2. Für den Rechtsstreit, dessen Streitgegenstand, wie ausgeführt, allein der Informationszugangsanspruch nach dem IFG bildet, ist der Verwaltungsrechtsweg eröffnet.
a. Nach Auffassung des Bundessozialgerichts (BSG, B.v. 4.4.2012 a.a.O.) folgt dies allerdings nicht bereits aus § 9 IFG, obwohl die amtliche Überschrift dieser Norm anderes nahelege. Denn der insoweit allenfalls einschlägige § 9 Abs. 4 IFG enthalte – jedenfalls in Abgrenzung zu den besonderen Verwaltungsgerichten – keine Rechtswegzuweisung zu Gunsten der (allgemeinen) Verwaltungsgerichte. Der Inhalt der Norm beschränke sich vielmehr auf die Festschreibung eines Rechtsschutzes durch Benennung bestimmter Rechtsbehelfe und eine Sonderregelung zum Widerspruchsverfahren nach den Vorschriften des 8. Abschnitts der VwGO. Auch wenn die ausdrückliche Erwähnung der VwGO in § 9 Abs. 4 Satz 2 IFG und in der Entwurfsbegründung hierzu (siehe BT-Drs. 15/493 S. 16 zu § 9 Abs. 4 IFG) in Zusammenschau mit dem Fehlen einer entsprechenden Sonderregelung zu § 78 SGG den Schluss nahelege, der Gesetzgeber habe – in erster Linie – an Rechtsschutz durch die (allgemeinen) Verwaltungsgerichte gedacht, habe dies – anders als z.B. in § 6 Abs. 1 des Umweltinformationsgesetzes (UIG) – keinen hinreichend deutlichen Niederschlag im Wortlaut der Norm gefunden.

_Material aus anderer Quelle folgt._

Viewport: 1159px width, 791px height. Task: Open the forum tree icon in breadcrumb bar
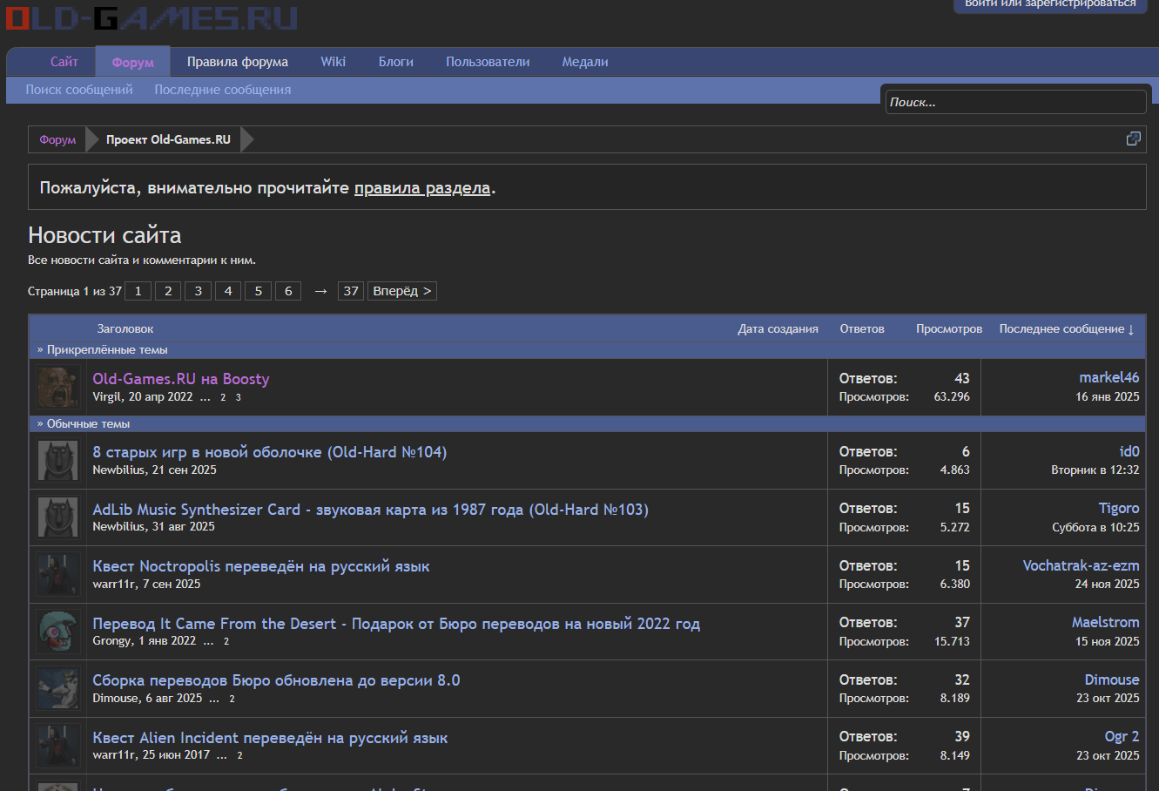click(1133, 139)
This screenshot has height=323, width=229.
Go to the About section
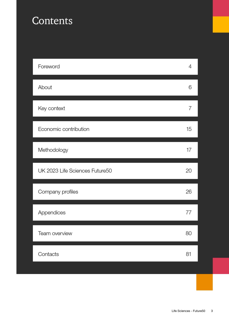pos(115,88)

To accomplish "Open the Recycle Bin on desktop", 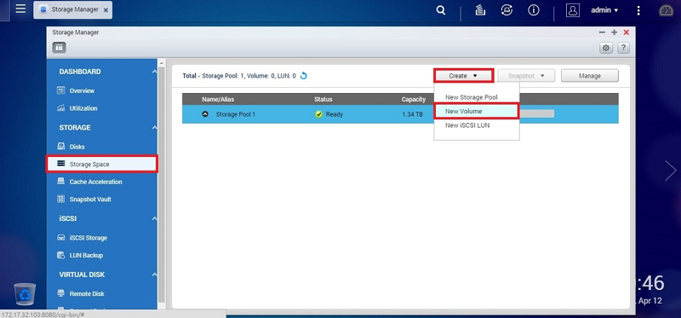I will click(25, 293).
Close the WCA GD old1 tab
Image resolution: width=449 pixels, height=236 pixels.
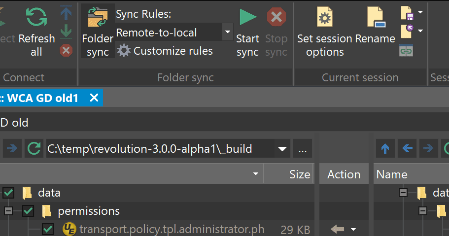coord(94,98)
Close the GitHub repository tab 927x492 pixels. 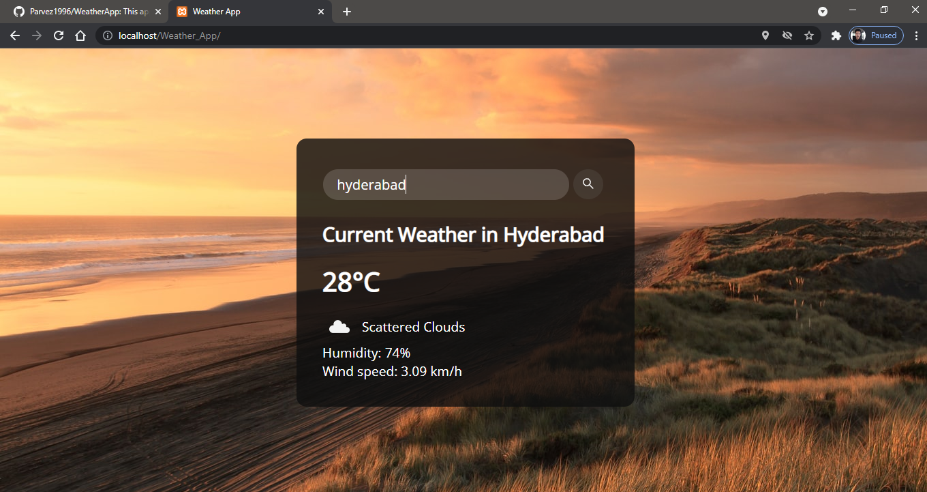coord(157,12)
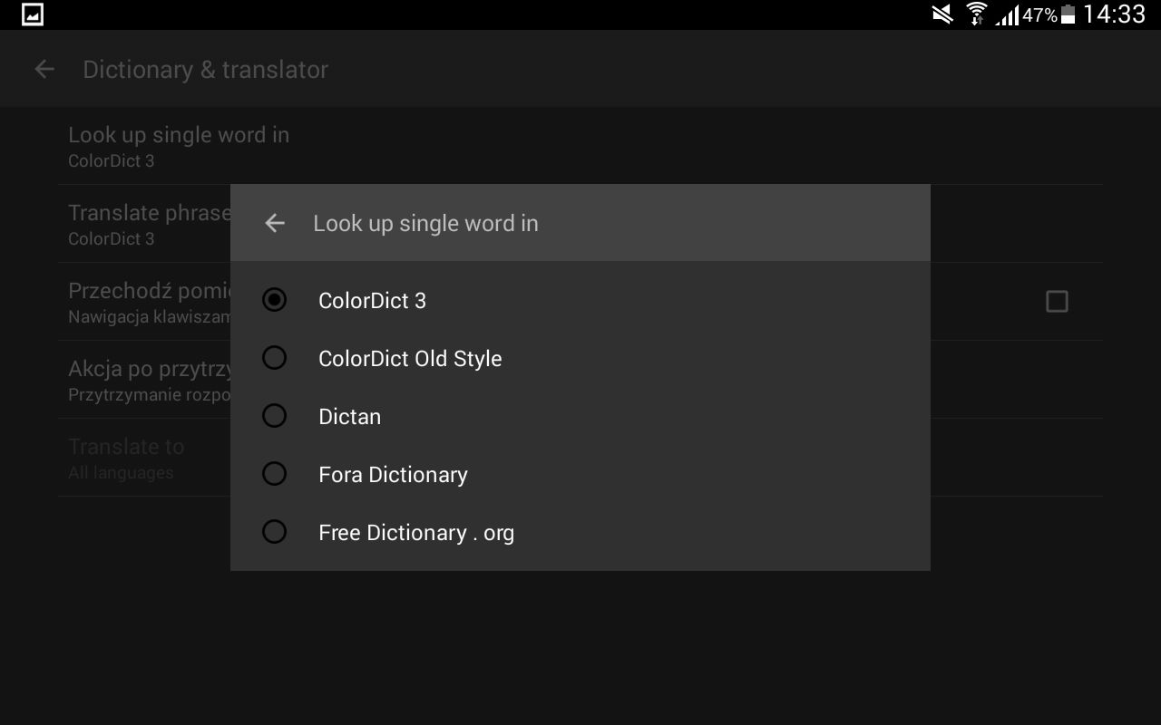
Task: Open the Look up single word in setting
Action: [x=581, y=146]
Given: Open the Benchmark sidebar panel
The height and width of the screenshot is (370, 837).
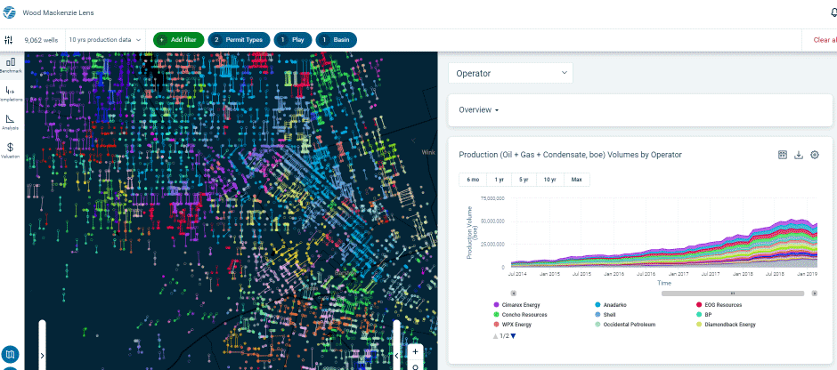Looking at the screenshot, I should click(11, 65).
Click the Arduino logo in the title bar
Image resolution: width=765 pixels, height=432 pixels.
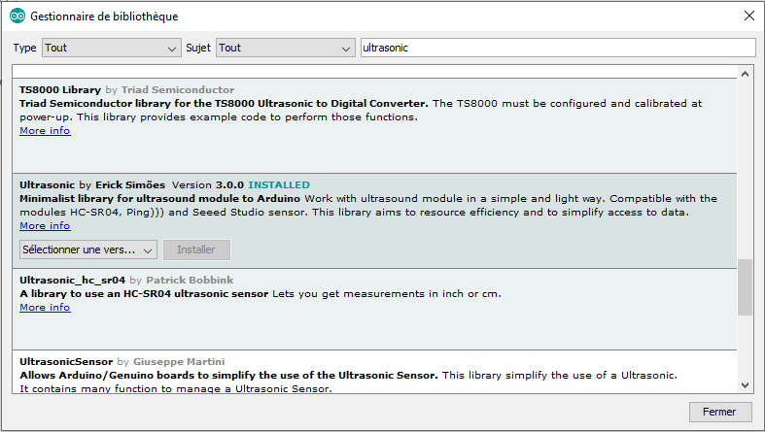17,17
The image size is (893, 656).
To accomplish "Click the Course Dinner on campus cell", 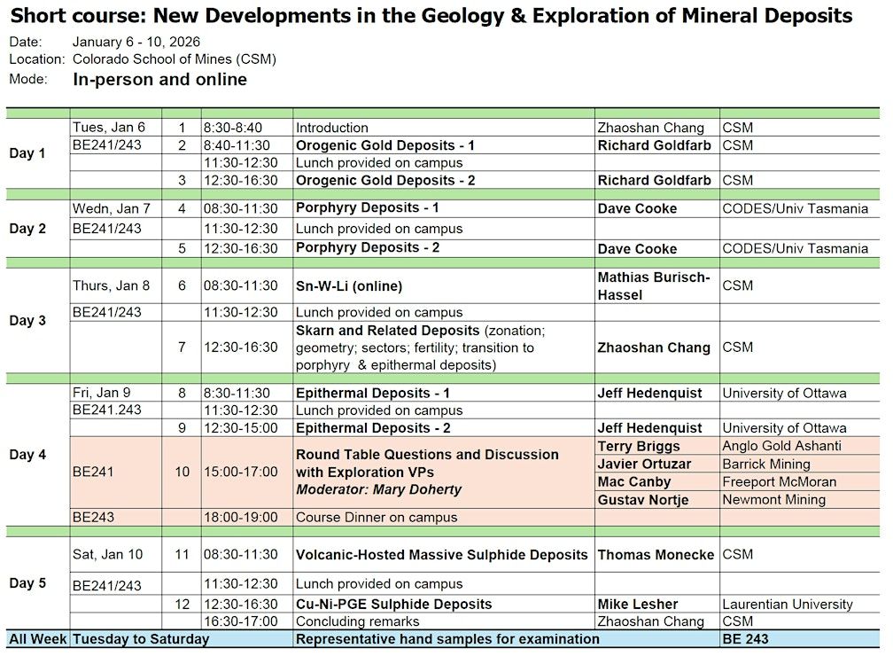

b. Der Verwaltungsrechtsweg ergibt sich aber aus § 40 Abs. 1 Satz 1 VwGO (BSG, B.v. 4.4.2012 a.a.O.).
Nach § 40 Abs. 1 Satz 1 VwGO ist der Verwaltungsrechtsweg in allen öffentlich-rechtlichen Streitigkeiten nichtverfassungsrechtlicher Art gegeben (Halbs. 1 der Vorschrift), soweit die Streitigkeiten nicht durch Bundesgesetz einem anderen Gericht ausdrücklich zugewiesen sind (Halbs. 2 der Vorschrift, sog. abdrängende Sonderzuweisung).
Das Gericht folgt der Rechtsprechung des Bundessozialgerichts (BSG, B.v. 4.4.2012 a.a.O.), wonach das mit dem IFG-Auskunftsbegehren zwischen den Beteiligten begründete Rechtsverhältnis, aus dem der Klageanspruch hergeleitet wird, öffentlich-rechtlicher Natur ist. Denn weder Grund noch Gegenstand des geltend gemachten Anspruchs liegen im Insolvenzrecht, sondern in dem durch den Antrag des Klägers begründeten verwaltungsrechtlichen Verfahrensverhältnis. In diesem stehen sich die Beklagte und der Kläger in einem Verhältnis der Über- und Unterordnung gegenüber und wendet die Beklagte – eine bundesunmittelbare Körperschaft des öffentlichen Rechts gemäß Art. 86 Abs. 2 GG, § 4 Abs. 1 und 2 SGB V – als Trägerin hoheitlicher Gewalt die besonderen, ihr durch das IFG zugeordneten Rechtssätze des öffentlichen Rechts an. Eine verfassungsrechtliche Streitigkeit scheidet aus, weil es sich weder beim Kläger noch bei der Beklagten um Verfassungsorgane handelt.
c. Eine abdrängende Sonderzuweisung nach § 40 Abs. 1 Satz 1 Halbs. 2 VwGO besteht nicht, insbesondere besteht keine Sonderzuweisung gemäß § 51 SGG zu den Gerichten der Sozialgerichtsbarkeit, da die Voraussetzungen hierfür nach den allein in Betracht kommenden Tatbeständen nach § 51 Abs. 1 Nr. 2 oder Nr. 5 SGG nicht vorliegen (BSG, B.v. 4.4.2012 a.a.O.); auf die ausführlichen Darlegungen des BSG hierzu wird verwiesen.